* **Text block**
Each year the school reviews its provision to set priorities for the coming year. Outlined within these pages is a summary of this analysis and how it informs our priorities. It is hoped that this information is useful for Ofsted and others interested in the our school’s development.
- Large school (NOR: 1375) with a very diverse, harmonious community with 99% students from minority ethnic groups.
- 91% of students first language is not English; over 30 students are EAL beginners
- Largest ethnic groups are Indian (43%) and Somali (19%)
- 30% of students qualify for Pupil Premium (Years 7 -11)
- School Deprivation indicator is in the 5thquintile at +0.34 (national +0.22)
- Students with a statement/EHC Plan is in the 4thquintile at 2.7% and up to 10 students transfer into Year 10 every year from Woodfield Special School.
- Attainment on entry is significantly lower than the national average for all year groups
- Very high numbers of students arrive in Year 7 with reading and or mathematics below level 4
- Stability has remained around 88% for the past three years
- Students and parents have high expectations
- Progress measures in both Maths and English are well above national averages
- A PSBP funded new school is being construction on the Ealing Road site (Years 7, 8 and 9). Expected partial opening of the new school building in December 2016.
Improvement since the last inspection in May 2014
• Significant improvement in student outcomes at Key Stage 4. 16% increase in the number of students achieving 5A*-C including English and maths in two years (now 60%); 23% increase in the percentage of students achieving A*-C in English; A*-C in maths is 14% above the national average; expected progress in English has improved by 24% to 85%; expected progress in maths is 88%, 13% higher than the national average. Raise 2015 places the school in the top 4% for Best 8 GCSEs including English and maths. Attainment 8 = C grade; Progress 8 = +0.81.
• Significant improvement in student outcomes at A Level. The 2015 Level 3 Learner Achievement Tracker shows that student progress at A2, AS, EPQ and GCE Applied Single Award are significantly above national averages. No subjects are significantly below national averages at AS or A2. The three year ALPS A2 score is grade 3 (top 25%) while the three year as ALPS score is grade 3 (top 25%)
• Whole school focus on using information about students’ attainment to plan suitably challenging work has led to an improvement in outcomes for all groups, especially the most able (all attainment groups including Disadvantaged significantly above national averages in Raise 2015).

Collection entries
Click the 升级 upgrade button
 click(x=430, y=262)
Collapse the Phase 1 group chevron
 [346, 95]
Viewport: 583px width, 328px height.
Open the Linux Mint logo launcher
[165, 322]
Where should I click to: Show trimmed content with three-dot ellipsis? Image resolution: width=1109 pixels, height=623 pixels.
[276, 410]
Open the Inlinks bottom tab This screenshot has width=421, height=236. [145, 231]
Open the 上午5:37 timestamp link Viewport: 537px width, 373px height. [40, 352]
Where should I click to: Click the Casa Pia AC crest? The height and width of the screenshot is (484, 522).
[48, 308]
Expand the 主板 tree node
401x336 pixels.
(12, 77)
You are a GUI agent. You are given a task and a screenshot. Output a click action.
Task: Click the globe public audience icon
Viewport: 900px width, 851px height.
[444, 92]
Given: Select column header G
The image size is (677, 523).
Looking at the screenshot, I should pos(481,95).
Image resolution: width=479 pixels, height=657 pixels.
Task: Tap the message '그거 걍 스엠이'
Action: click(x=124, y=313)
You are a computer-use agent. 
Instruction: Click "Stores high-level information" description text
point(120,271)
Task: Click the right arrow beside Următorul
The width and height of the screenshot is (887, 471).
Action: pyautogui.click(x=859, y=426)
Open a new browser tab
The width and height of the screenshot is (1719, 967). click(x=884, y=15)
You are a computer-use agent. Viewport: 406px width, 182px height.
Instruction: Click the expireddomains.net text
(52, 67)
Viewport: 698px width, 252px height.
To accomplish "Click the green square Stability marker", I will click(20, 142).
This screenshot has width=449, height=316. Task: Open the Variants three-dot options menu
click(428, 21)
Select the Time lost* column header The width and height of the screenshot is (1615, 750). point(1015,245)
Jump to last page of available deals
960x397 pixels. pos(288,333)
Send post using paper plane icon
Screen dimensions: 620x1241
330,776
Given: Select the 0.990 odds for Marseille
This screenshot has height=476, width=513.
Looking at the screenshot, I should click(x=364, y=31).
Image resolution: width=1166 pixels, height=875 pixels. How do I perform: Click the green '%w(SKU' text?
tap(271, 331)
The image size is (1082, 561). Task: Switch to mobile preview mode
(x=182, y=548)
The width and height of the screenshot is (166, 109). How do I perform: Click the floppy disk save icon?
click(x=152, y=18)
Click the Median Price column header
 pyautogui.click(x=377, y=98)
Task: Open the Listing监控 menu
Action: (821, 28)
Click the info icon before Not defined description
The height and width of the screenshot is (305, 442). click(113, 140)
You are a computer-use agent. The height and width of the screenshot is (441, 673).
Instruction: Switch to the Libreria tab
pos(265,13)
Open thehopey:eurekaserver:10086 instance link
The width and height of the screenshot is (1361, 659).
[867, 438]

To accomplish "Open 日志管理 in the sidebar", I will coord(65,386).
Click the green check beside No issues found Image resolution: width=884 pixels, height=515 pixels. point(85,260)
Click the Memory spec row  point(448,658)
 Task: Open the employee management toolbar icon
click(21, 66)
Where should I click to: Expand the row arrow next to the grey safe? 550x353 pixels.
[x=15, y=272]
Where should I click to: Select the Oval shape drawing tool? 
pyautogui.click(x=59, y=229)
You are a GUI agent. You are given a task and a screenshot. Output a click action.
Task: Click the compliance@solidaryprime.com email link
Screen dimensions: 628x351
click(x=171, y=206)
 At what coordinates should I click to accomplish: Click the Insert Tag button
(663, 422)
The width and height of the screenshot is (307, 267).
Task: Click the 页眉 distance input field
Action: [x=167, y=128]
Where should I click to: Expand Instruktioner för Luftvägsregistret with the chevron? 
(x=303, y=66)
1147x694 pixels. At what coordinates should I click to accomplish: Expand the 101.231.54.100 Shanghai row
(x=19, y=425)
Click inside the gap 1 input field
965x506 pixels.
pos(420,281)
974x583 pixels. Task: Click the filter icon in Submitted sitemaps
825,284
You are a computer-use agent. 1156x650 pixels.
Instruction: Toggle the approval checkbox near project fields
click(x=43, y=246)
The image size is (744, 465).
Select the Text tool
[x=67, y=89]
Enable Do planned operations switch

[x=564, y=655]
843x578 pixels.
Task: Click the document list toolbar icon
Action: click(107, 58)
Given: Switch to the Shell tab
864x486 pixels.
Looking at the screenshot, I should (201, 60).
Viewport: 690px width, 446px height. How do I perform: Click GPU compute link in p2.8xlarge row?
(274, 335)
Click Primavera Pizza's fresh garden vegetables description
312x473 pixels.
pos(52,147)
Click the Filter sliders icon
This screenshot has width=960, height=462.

* **Requests**
A: Copy out everything in the school summary from "- Attainment on" down to "in December 2016.".
B: Which two ethnic groups does the school summary name as the largest, and what share of students does each make up?
Work only from the school summary.

* **Answers below**
A:
- Attainment on entry is significantly lower than the national average for all year groups
- Very high numbers of students arrive in Year 7 with reading and or mathematics below level 4
- Stability has remained around 88% for the past three years
- Students and parents have high expectations
- Progress measures in both Maths and English are well above national averages
- A PSBP funded new school is being construction on the Ealing Road site (Years 7, 8 and 9). Expected partial opening of the new school building in December 2016.

B: Indian (43%) and Somali (19%).